The request is sent in a cross-document message to the source of the triggering listen message. This may not be the popup window, or if there is a browser extension involved, there may not be a popup at all. The target origin of the message is the origin of the triggering listen message.

Client pages may receive any number of listen messages and must reply to each of them with a request.

Service: Connect

The service examines the Match Set and determines if it is able to service the request. It is able to service the request if it supports one of the protocols in the matchlist from the other side - if it is able to accept a protocol the client is offering, or offer a protocol the client is accepting. Further it may examine the hint object in the Match Option.

Once a service can commit to handling a request, it sends a connect message back to the client. This message is sent using the Control Port that the client provided with the request message. The message also includes another MessagePort, a Data Port which is used for the actual data transfer between the client and the service.

Aside from the Data Port, the message includes:

  • The Data Protocol which is the protocol to use over the Data Port, and which side the service will assume, indicated by setting the accept or offer property on the message to the Data Protocol name.
  • A response Match Set which will include a Match Option for the Data Protocol, which is where the hint for the data protocol will go. The Match Set may include other match options for other protocols the client requested.

A connect message looks like this:

    "connect": true,
    "offer": "File",
    "matchset": [
            "offer": "File",
            "hint": {
                "types": ["image/png"]

Once the client recieves the connect message, both client and service have a direct MessageChannel over which to send data, and a matching accept/offer pair and a session is established.

Client/Service: The Session

The simple offer/exchange protocol ("SOAP") is the standard means of transferring data using Poppy I/O using the data port. However, any protocol may be used if both sides agree to it.

The protocol has four steps:

  1. The offer side sends a message to the accept side over the data channel containing the object, along with any message ports.
  2. The accept side sends a response message to the offer side over the data channel, which may contain no data.
  3. The offer side sends a release message to the accept side over the data channel, indicating it has received the reply and the channel can be closed. The contents of the message are ignored.
  4. The accept sends a message consisting of the string release on the control channel.
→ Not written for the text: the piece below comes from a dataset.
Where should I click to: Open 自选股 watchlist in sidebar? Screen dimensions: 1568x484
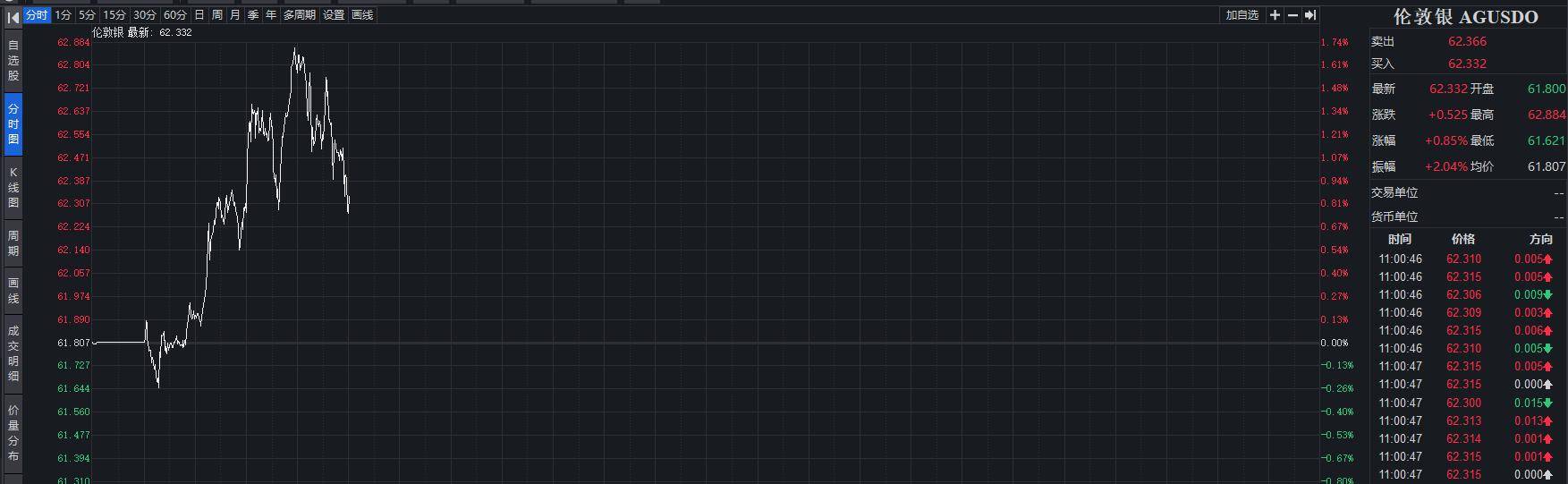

The reason for step 3 is to prevent a service poppy from closing too soon. The client may detect the popup closing before the response is received, in which case it may ignore the message because it thinks the client is closed.
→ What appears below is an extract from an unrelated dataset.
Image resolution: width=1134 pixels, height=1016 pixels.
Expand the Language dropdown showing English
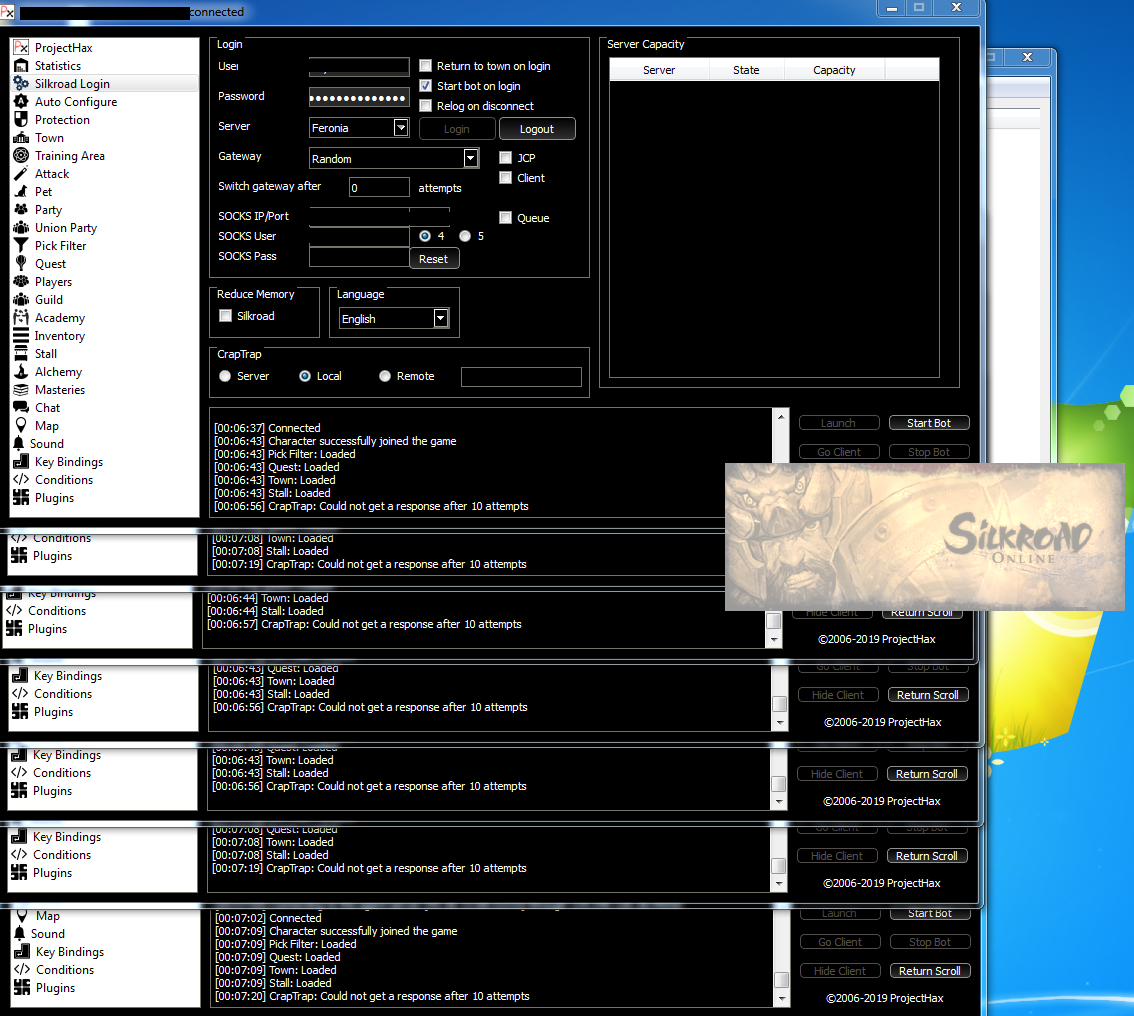point(441,319)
Step 4 is to signal the session may be closed. However, in a client/poppy exchange, the poppy always closes the session unless there is an error causing the session to be cancelled, and the service knows based on the data channel exchange that closing the session is safe. This is because the poppy is what the user is interacting with and may have information it needs to display to the user. Step 4 is for direct client-to-client sessions. In that case, the "service" role is assumed by an intermedary (e.g. a browser extension) and needs to be informed it's time to close the session.

Non-SOAP exchanges

If offer and accept may be for a protocol that does not use SOAP. In that case, one side must send a release message on the control channel to indicate it is safe to close the session to any intermediary if the session is a client-to-client peer-to-peer exchange.

Service: Close the Session

After the primary exchange is complete, the poppy may close automatically, or it may stay open if it has extra information to display to the user. The client should not close the session, or the dialog, unless there is an error. In the event that the client does close the dialog, it should display a message to the user explaining why.